> **REQUIRED WORK**
Can you copy every line of the records below word for word, leaving out the pictures?

[Start]

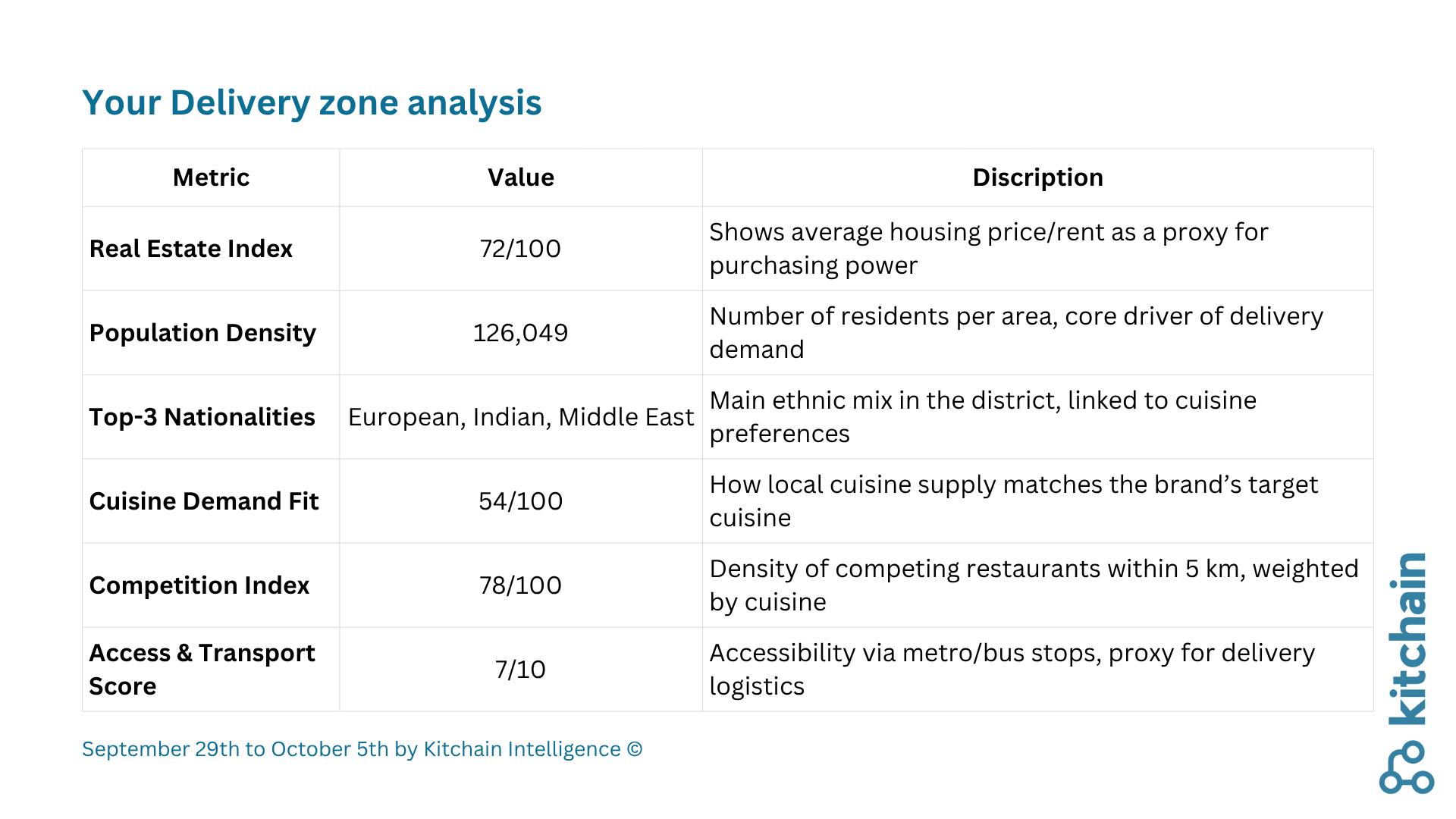Select the Value column header
Screen dimensions: 1456x819
(520, 177)
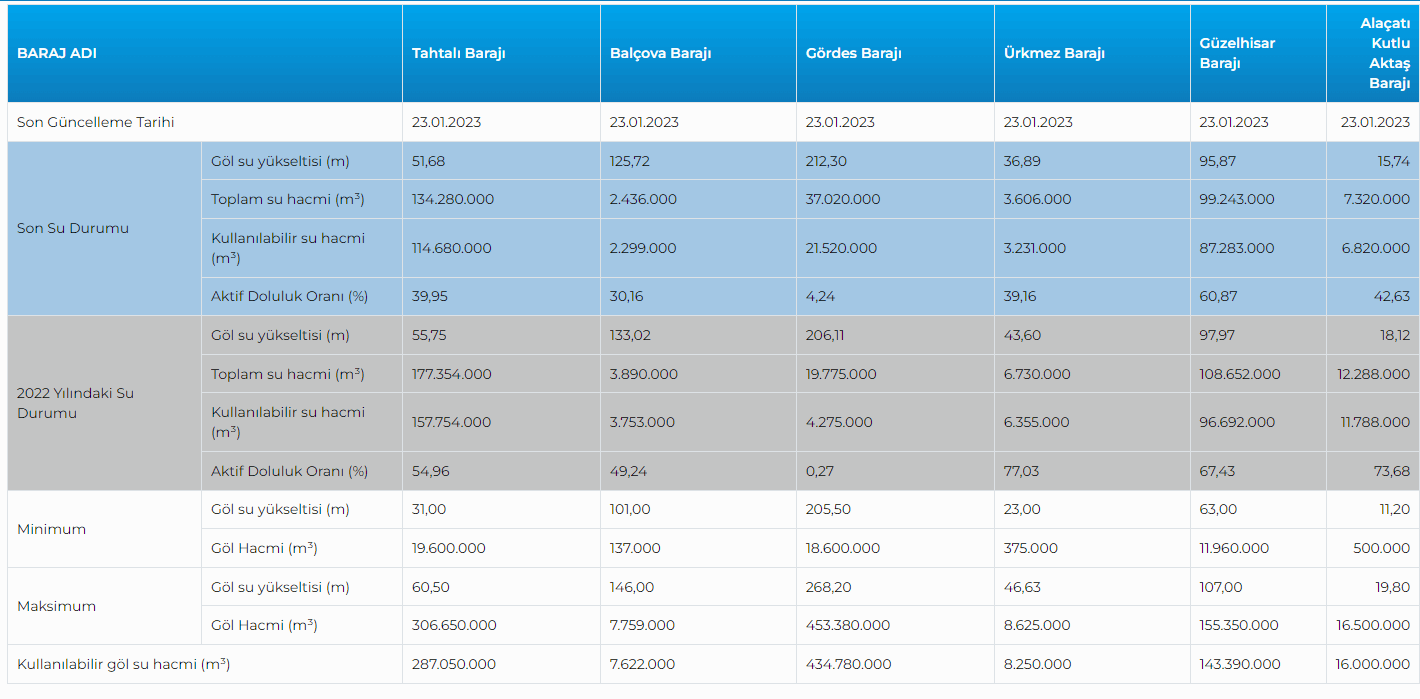Click the Minimum section row label
The width and height of the screenshot is (1420, 699).
click(x=52, y=529)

[End]

> **FINAL RESULT**
Select the Value column header
Screen dimensions: 1456x819
(520, 177)
Click the Minimum section row label
The width and height of the screenshot is (1420, 699).
click(x=52, y=529)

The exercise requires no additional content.